Since coming to Purdue a year and a half ago, Solberg has continued to look for ways to evolve the program, implementing cheer clinics to better scout incoming students and changing formations at football games. For January of 2012, he is also organizing Purdue's first-ever cheer competition, the Boilermaker Bash!, which will host all-star and school teams from across the Midwest in Mackey Arena this winter.
How did you become interested in the administrative side of cheering?
I cheered at the University of Wisconsin-Madison and that's where I fell in love with it. After graduation, I began coaching at a local high school while also volunteering at my alma mater. Those experiences showed me that I wanted to make cheering a career and I knew that if I found a full-time position, I would do it in a heartbeat. When the position at Purdue opened up, I knew it was the place for me. Big Ten athletics, crowds of over 40,000 people and a successful athletic program make Purdue a great place to cheer.
What are your duties as spirit coordinator and head cheer coach?
I oversee two spirit squads for home and away football games, home men's and women's basketball games and home volleyball games. In the fall, the Gold Squad, a 24-person all-girl team, and the Black Squad, a co-ed team with 26 cheerleaders, both cheer at home football games. In the winter, between the two teams, I form a third team that holds separate training sessions to prepare for a national cheer competition in January.
In addition to the cheerleaders, I also handle the scheduling of Purdue Pete for any event that he is requested for. That's always interesting because Pete's schedule can range from wedding receptions to nursing home visits to various activities around campus.
What kind of preparation do you do for the football season?

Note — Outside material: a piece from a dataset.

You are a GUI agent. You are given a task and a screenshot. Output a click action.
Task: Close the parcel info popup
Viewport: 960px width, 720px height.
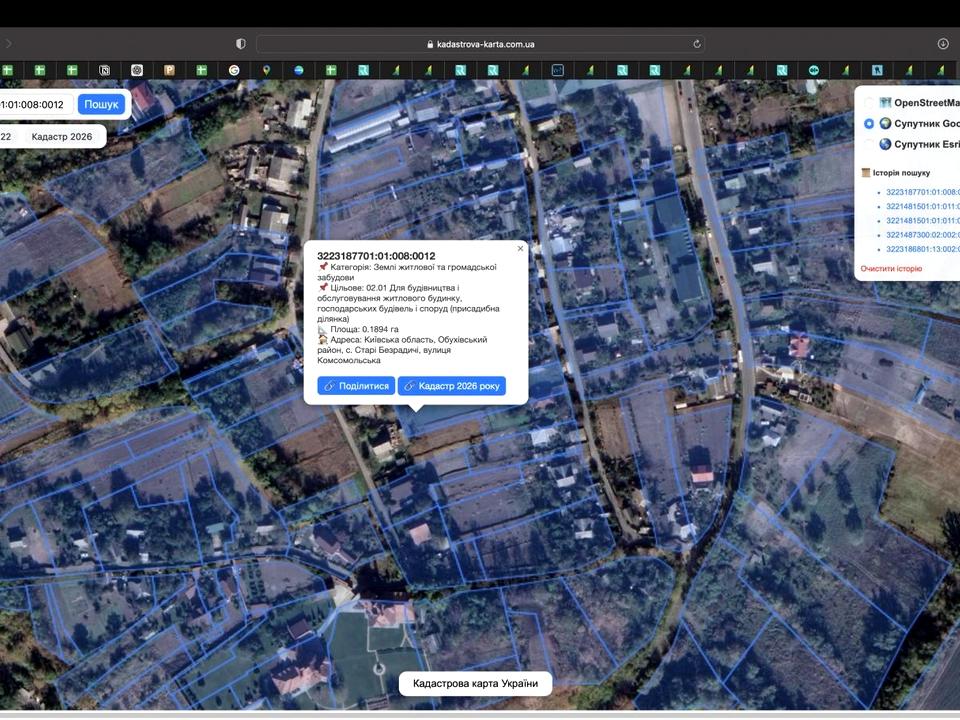[x=520, y=249]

During the summer, I plan the logistics, like getting practice facilities, deciding who will travel to away games and gameday rosters. I also continue outreach to high school students, teaching clinics and getting Purdue's name out there. The squads also come to campus for intermittent practice weekends. In August, we attend cheer camp in Wisconsin, which hosts thousands of cheerleaders, mascots and dancers from conferences across the nation.
Throughout the fall season, I spend a lot of time coordinating and leading practices. Our athletes train on Tuesday and Friday mornings with strength and conditioning coaches in addition to team practice three times a week. During Thursday practices, we replicate a game situation as much as possible. The idea is to run through routines and plan cheers to coincide with band cadences so that we can anticipate game day as much as possible.
What is game day like for the spirit squad?
All five of the Purdue Petes work on game days. One will visit with fans before the game at tailgates and events while the other four divide up game-time responsibilities between the four quarters. Before the game, I send one cheering squad to Slayter Hill for the Thrill on the Hill while the other squad visits tailgaters. While all of this is happening, I'm coordinating with the visiting squads, helping them find the locker rooms and getting them accommodated. During the game, I oversee the cheerleaders and make sure that routines are performed correctly and safely. It can be a long day, but it's worth it because nothing compares to cheering in Ross-Ade on Saturdays.